Wrestling to be cut from Olympics in 2020: How the IOC is Americanizing the Olympic Games [OPINION]

Wrestling has been engrained in Olympic sport since its beginnings in Ancient Greece. The sport has survived with only minor variations over the millennia since then, and was one of the original sports when the modern incarnation of the Olympic Games began in 1896. It is a sport of strategy and strength, and has been a staple of everything that the Olympic Games stand for as a competition, where equipment and training come secondary to brains and brawn. Natural talent is largely what wins medals in this sport.

But all that is about to change.

On Feb. 12, 2013 the International Olympic Committee (IOC) voted to have the sport dropped from all competitions starting in 2020. They deemed that the all-mighty dollar is more important than centuries of history and competition.

Why do I say this?
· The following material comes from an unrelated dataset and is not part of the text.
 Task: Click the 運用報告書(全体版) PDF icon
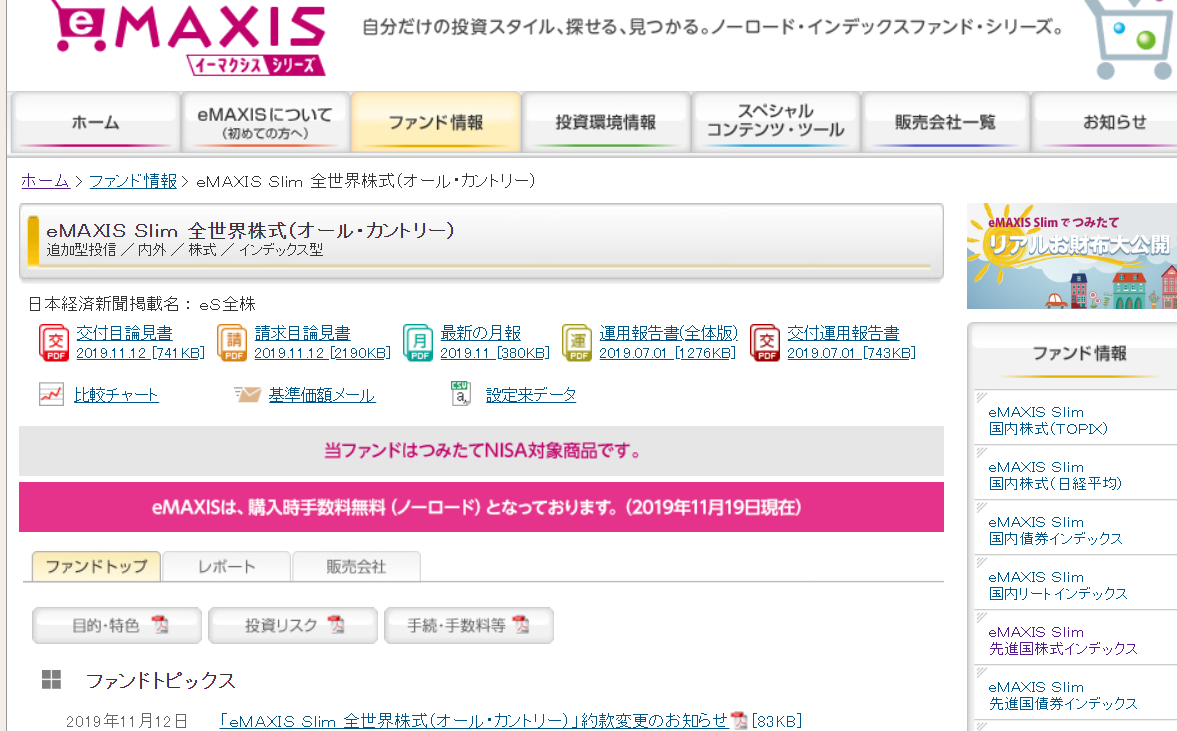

Well it seems safe to assume that one of the primary viewing audiences is the United States, so there’s much to be gained from positive television ratings and commercial viewing. Corporate sponsorships and merchandising influence how much the Games make as a whole, so it is easy to see why parties would be concerned about making money off of the Americans. But that doesn’t make it right.

The Olympic Games are supposed to be about fair and honourable competition, not about people making money. That seems to fall on deaf ears, though; the spirit of competition is being neglected as the Americanization of the Games takes place.
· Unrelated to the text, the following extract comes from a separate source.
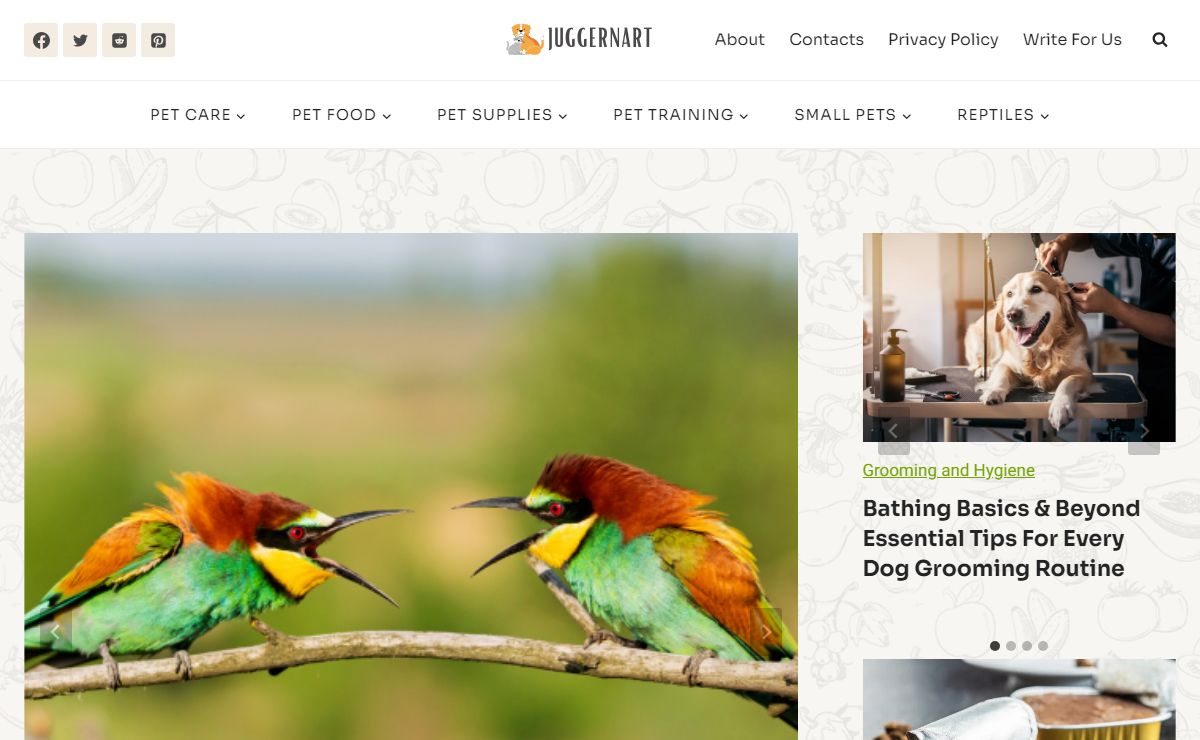This screenshot has height=740, width=1200.
Task: Select the fourth carousel pagination dot
Action: [x=1043, y=646]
It has become a disturbing trend in recent years, how much a supposedly international sporting committee is catering to one country, as the United States gets increasingly favourable ruling for their athletes, with elitist views coming through quite vividly. Golf, by no means a poor man’s sport, will be contested in 2016. Does the U.S.A. like golf? Yes, as long as Tiger Woods and Phil Mickelson are weekly contenders. Baseball and softball, national pastimes in America, are up for inclusion once again in 2020. Basketball, a sport dominated by Americans, doesn’t seem to be in a vulnerable spot despite the lack of competition. Why?

Because the Americans want it in. And then there are the sports almost exclusively catered to the elite – like dressage, which is essentially horse -dancing.
Wrestling is by no means an elitist sport, as all it takes is a singlet and some headgear. Twenty-nine nations were able to win medals in wrestling competitions in London in 2012, as it is truly an affordable sport. The Americans, who do not get a lot of exposure to the sport, did not pay much attention as countries like Iran, Azerbaijan, and Georgia earned medals in the various wrestling weight classes.
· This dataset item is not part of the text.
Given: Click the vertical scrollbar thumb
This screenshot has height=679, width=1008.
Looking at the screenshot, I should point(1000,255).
It is truly a sport where anybody can win. So what does the IOC propose they replace it with? How about wakeboarding? Yes, that seems fair that a sport that requires access to a motorboat be played by nations in the developing world. I’m sure they’ll stand a great chance…

The IOC has really jumped the shark on this one and sold out entirely. The people in charge have made it overly clear this is no longer an athletic competition, but rather an easy way for greedy businessmen to line their pockets. As the golden rule goes, so too do the IOC rules. Wrestling doesn’t attract American viewers, so it doesn’t attract American money. That’s why it’s down on the mat, with little hope of getting back up.

3 Comments on "Wrestling to be cut from Olympics in 2020: How the IOC is Americanizing the Olympic Games [OPINION]"

  1. Bob Ctvrtlik | February 26, 2013 at 3:55 pm |

    Thank you for your article. I understand your train of though although many of the conclusions are inaccurate. I will not write a long email but any thought that wrestling isn’t important to the “Americans”, depending on how that is defined, is way off base. As a former member of the Executive Board of the US Olympic Committee, wrestling was viewed as a key sport on the program and resources were allocated accordingly. We took pains to host and train wrestlers from all over the world and I am confident that wrestlers throughout the world would confirm this. I am in complete agreement that wrestling should remain on the Olympic Program and I just wanted to correct a fallacy as stated in your article. All the best, Bob Ctvrtlik former USOC 1st Vice President International Relations

    • Derek Gagnon | February 27, 2013 at 5:01 pm |

      When referring to “Americans” I was not referring to the USOC, but rather the general Olympic viewing audience. The United States has the all time lead in the medal count for wrestling, and have generally been one of the more proficient countries in the sport. However, that success has not resulted in positive viewership ratings, as media coverage has leaned heavily towards other sports in recent competitions.

      So yes, I see how my words could be taken out of context, but it was not meant to be a slight towards those involved in the sport in the U.S.A., nor any other country in the world.

  2. It seems a bit bizarre to cite the fact that because baseball and softball are up for inclusion as examples of Americanization.
    After all, they were the first sports dropped since 1936!

    Yes the IOC have sold out, but I’m not sure it’s America that is calling the shots.